U.S. Home Systems, Inc.

Notes to Consolidated Financial Statements

 

9. License Fees

Prior to April 1, 2006 the Company conducted a portion of its home improvement business-direct consumer marketing under the trademarks and service marks “Century 21™ Cabinet Refacing” and “Century 21™ Home Improvements” under license agreements with TM Acquisition Corp. (“TM”) and HFS Licensing Inc. (“HFS”) pursuant to a master license agreement between Century 21 Real Estate Corporation and each of TM and HFS (collectively, Licensor). License fees were approximately $18,000 and $119,000 for the three months ended June 30, 2006 and 2005, respectively, and $88,000 and $254,000 for the six months ended June 30, 2006 and 2005, respectively, and are included in “Sales, marketing and license fees” on the accompanying consolidated statements of operations.

10. Restructuring Charges

In April 2005, the Company implemented a plan to reorganize its deck operations and consolidate the manufacturing of wood decks at its Woodbridge, Virginia facility. The Company ceased manufacturing of wood decks at its Glen Mills, Pennsylvania, Westborough, Massachusetts and Bridgeport, Connecticut, facilities effective May 30, 2005 and transitioned these facilities into sales, installation and warehouse centers.

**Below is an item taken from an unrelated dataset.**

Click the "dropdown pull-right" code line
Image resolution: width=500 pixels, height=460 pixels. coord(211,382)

In connection with this plan, during the second quarter of 2005 the Company recorded a restructuring charge of $1,321,000. The restructuring charge included approximately $1,129,000 for the impairment of certain manufacturing equipment, employee severance of $100,000 and $77,000 for lease commitment costs associated with the reduction of its installation vehicle fleet. There is no remaining restructuring accrual as of June 30, 2006.

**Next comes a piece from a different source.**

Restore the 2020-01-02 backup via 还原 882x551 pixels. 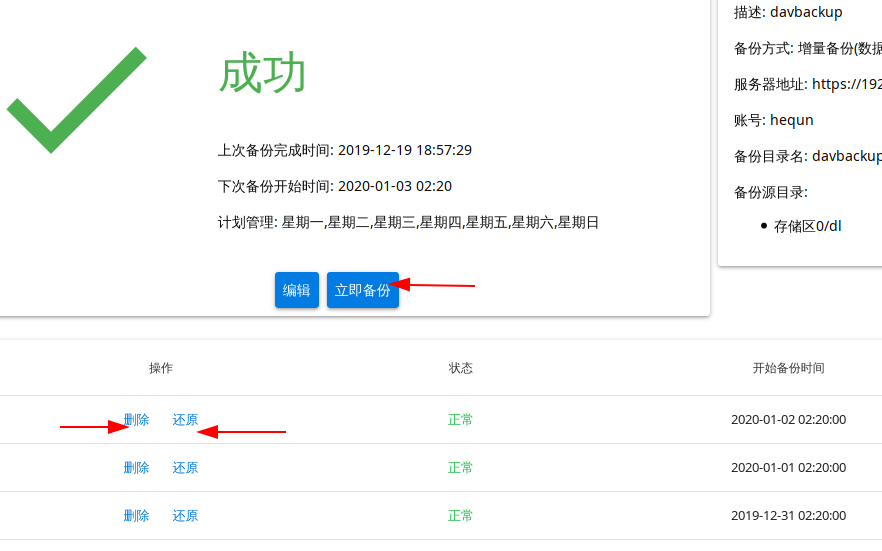185,420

11. Discontinued Operations

In September 2001, the Company entered into a Retailer Agreement with Renewal by Andersen (“RbA”) to be the exclusive retailer of RbA brand window and patio door products in the Los Angeles market under the trade name “Renewal by Andersen of Southern California.” In November 2004, the Company and RbA agreed to terminate the Retailer Agreement effective December 31, 2004. At June 30, 2006, the Company had no remaining obligations to RbA except for a period of two years from the completion date of an RbA product installation for a customer, the Company will perform (or have others perform) any service necessary to fulfill its installation warranty for its customers.

12. Stock Options

The Company’s stock option plans provide for the grant of incentive stock options (“ISOs”) as defined in Section 422 of the Internal Revenue Code of 1986, as amended, and nonqualified stock options (“NSOs”) (collectively ISOs and NSOs are referred to as “Awards”). The option plans are administered by the Company’s Board of Directors. The purpose of the Company’s option plans is to provide employees, directors and advisors with additional incentives by increasing their proprietary interest in the Company. Each option Award is subject to the terms and provisions of an option agreement which specifies the period and number of shares exercisable. Options are generally exercisable in installments pursuant to a vesting schedule as determined by the Board of Directors, usually over a period of three to five years. The provisions of the option agreements may provide for acceleration of exercisability in the event of a change in control of the Company. No option is exercisable later than 10 years after the date of grant. The exercise prices for options granted under the plans may be no less than the fair market value of the common stock on the date of grant.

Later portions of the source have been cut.